Pixel coordinate grounding data
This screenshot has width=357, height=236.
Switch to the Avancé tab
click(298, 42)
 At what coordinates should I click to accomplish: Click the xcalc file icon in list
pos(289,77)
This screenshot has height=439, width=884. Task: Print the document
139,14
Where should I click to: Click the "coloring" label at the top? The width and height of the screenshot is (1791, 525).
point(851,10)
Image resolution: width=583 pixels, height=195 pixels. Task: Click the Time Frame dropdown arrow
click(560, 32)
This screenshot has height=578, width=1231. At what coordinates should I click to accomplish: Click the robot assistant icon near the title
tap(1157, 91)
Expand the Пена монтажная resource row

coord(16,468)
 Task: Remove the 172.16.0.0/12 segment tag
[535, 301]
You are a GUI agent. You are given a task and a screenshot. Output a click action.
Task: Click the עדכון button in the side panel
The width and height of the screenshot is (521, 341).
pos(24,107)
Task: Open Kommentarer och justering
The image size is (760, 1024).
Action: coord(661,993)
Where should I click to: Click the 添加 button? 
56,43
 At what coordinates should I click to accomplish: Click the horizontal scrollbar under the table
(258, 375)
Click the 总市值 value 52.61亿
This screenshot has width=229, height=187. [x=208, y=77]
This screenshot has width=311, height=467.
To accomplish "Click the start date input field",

WHAT YOU NEED TO DO
Output the data exactly, in full.

REPLY
This screenshot has width=357, height=236.
Switch to the Avancé tab
click(298, 42)
 At what coordinates should I click to accomplish: Click the xcalc file icon in list
pos(289,77)
This screenshot has height=439, width=884. Task: Print the document
139,14
Where should I click to: Click the "coloring" label at the top? The width and height of the screenshot is (1791, 525).
point(851,10)
Image resolution: width=583 pixels, height=195 pixels. Task: Click the Time Frame dropdown arrow
click(560, 32)
This screenshot has height=578, width=1231. At what coordinates should I click to accomplish: Click the robot assistant icon near the title
tap(1157, 91)
Expand the Пена монтажная resource row

coord(16,468)
 Task: Remove the 172.16.0.0/12 segment tag
[535, 301]
You are a GUI agent. You are given a task and a screenshot. Output a click action.
Task: Click the עדכון button in the side panel
The width and height of the screenshot is (521, 341).
pos(24,107)
Task: Open Kommentarer och justering
The image size is (760, 1024).
Action: coord(661,993)
Where should I click to: Click the 添加 button? 
56,43
 At what coordinates should I click to accomplish: Click the horizontal scrollbar under the table
(258, 375)
Click the 总市值 value 52.61亿
This screenshot has width=229, height=187. [x=208, y=77]
This screenshot has width=311, height=467.
To accomplish "Click the start date input field",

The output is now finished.